D’un point de vue juridique et d’investissement, le modèle de Bukele présente une dichotomie complexe. Même si la réduction significative de la criminalité crée une apparence de stabilité qui est attrayante pour certains investisseurs, celle-ci est obtenue par une érosion soutenue de l’État de droit et de la séparation des pouvoirs. Cette concentration du pouvoir, tout en étant efficace à court terme pour la sécurité, génère une incertitude juridique profonde à long terme. Les contrats, les droits de propriété et la procédure régulière peuvent devenir soumis à la volonté politique plutôt qu’à un contrôle judiciaire indépendant, un risque que le capital international averti ne saurait ignorer.
Lic. Larry Hans Arroyo Vargas, Avocat, Bufete de Costa Rica

Cette analyse éclaire puissamment la tension centrale pour l’avenir du Salvador : le conflit entre une sécurité à court terme imposée et le cadre juridique prévisible qui sous-tend un véritable investissement à long terme. Nous sommes sincèrement reconnaissants à M. Larry Hans Arroyo Vargas de nous avoir offert une perspective claire et précieuse sur cette dichotomie critique.

La tentative juridique pour arrêter l’événement diplomatique a été déposée par deux citoyens privés, Allen Alexander Solera Cordero et Óscar Quesada Rodríguez. Ils ont soumis un recours en protection électorale, connu sous le nom d’*amparo electoral*, affirmant que la présence de Bukele pourrait exercer une influence indue sur le paysage politique de la nation. De tels recours sont conçus pour protéger les droits politiques et électoraux fondamentaux contre toute violation.
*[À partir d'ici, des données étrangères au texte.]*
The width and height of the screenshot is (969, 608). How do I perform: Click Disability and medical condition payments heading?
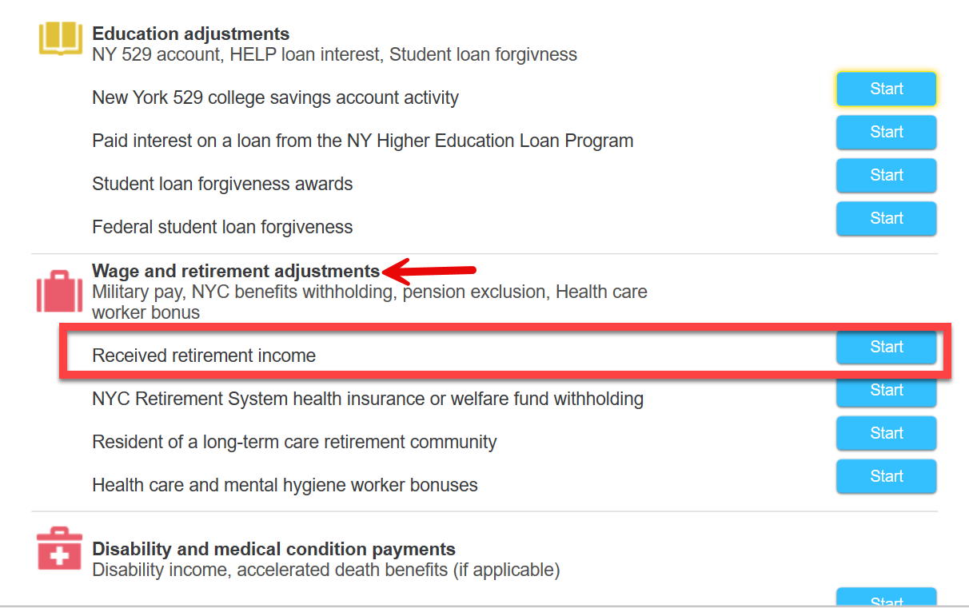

Cependant, les magistrats de la TSE ont conclu que l’appel n’avait pas la fondation juridique nécessaire pour procéder. La cour a déterminé que les plaignants n’ont pas fourni d’argument ou de preuve convaincants démontrant comment la visite d’un chef d’État étranger violerait directement leurs droits politiques-électoraux personnels. Ce manquement à établir un lien direct a été le facteur critique dans le rejet rapide de l’affaire par le tribunal.

Dans sa résolution détaillée, la cour a saisi l’occasion de lancer un rappel ferme des protocoles diplomatiques internationaux établis. Citant la Convention de Vienne sur les relations diplomatiques, le TSE a souligné l’obligation stricte de toutes les délégations étrangères de s’abstenir de toute ingérence dans les affaires intérieures de la nation hôte. La décision rendue constitue à la fois une décision juridique et un avertissement préventif.

Le tribunal a explicitement déclaré que toute déclaration publique d’un dirigeant étranger, qu’elle soit en faveur ou contre des options politiques concurrentes au sein du Costa Rica, constituerait une violation claire du droit international public. Cette clarification proactive établit des limites claires pour la conduite du président Bukele pendant son séjour, plaçant la responsabilité sur la délégation visiteuse de maintenir une position de neutralité concernant la politique intérieure.

En outre, le TSE a élaboré sur le principe de respect mutuel entre les États souverains. Il a averti que les principaux représentants doivent s’abstenir de tout comportement pouvant être interprété comme un soutien à des partis politiques ou des candidatures spécifiques. La principale préoccupation de la cour, comme indiqué dans la résolution, est la protection de l’électorat costaricien contre des pressions extérieures inappropriées et la sauvegarde du droit à un vote libre et non influencé.

L’obstacle juridique levé, tous les regards se tournent maintenant vers les implications diplomatiques et politiques de la visite elle-même. La collaboration sur la facilité de Cacco représente un alignement politique significatif entre les administrations de Chaves et de Bukele. Suite à la décision du tribunal, le ministère des Affaires étrangères et du Culte a été officiellement notifié, fermant le chapitre juridique et ouvrant la porte à l’arrivée du président Bukele.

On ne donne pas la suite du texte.